You may want to use ftp.nlst() instead of ftp.retrlines(). It will give you exactly what you want.

If you can't, read the following :

Generators for sysadmin processes

In his now famous review, Generator Tricks For Systems Programmers An Introduction, David M. Beazley gives a lot of receipes to answer to this kind of data problem with wuick and reusable code.

E.G :

# empty list that will receive all the log entry
log = [] 
# we pass a callback function bypass the print_line that would be called by retrlines
# we do that only because we cannot use something better than retrlines
ftp.retrlines('LIST', callback=log.append)
# we use rsplit because it more efficient in our case if we have a big file
files = (line.rsplit(None, 1)[1] for line in log)
# get you file list
files_list = list(files)

Why don't we generate immediately the list ?

Well, it's because doing it this way offer you much flexibility : you can apply any intermediate generator to filter files before turning it into files_list : it's just like pipe, add a line, you add a process without overheat (since it's generators). And if you get rid off retrlines, it still work be it's even better because you don't store the list even one time.

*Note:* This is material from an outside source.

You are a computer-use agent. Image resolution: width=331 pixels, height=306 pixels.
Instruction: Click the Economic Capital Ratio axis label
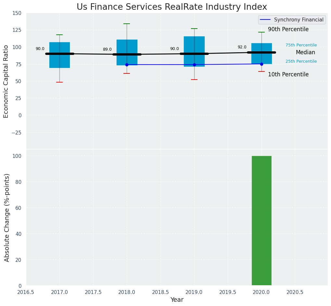point(6,81)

EDIT : well, I read the comment to the other answer and it says that this won't work if there is any space in the name.

Cool, this will illustrate why this method is handy. If you want to change something in the process, you just change a line. Swap :

files = (line.rsplit(None, 1)[1] for line in log)

and

# join split the line, get all the item from the field 8 then join them
files = (' '.join(line.split()[8:]) for line in log)

Ok, this may no be obvious here, but for huge batch process scripts, it's nice :-)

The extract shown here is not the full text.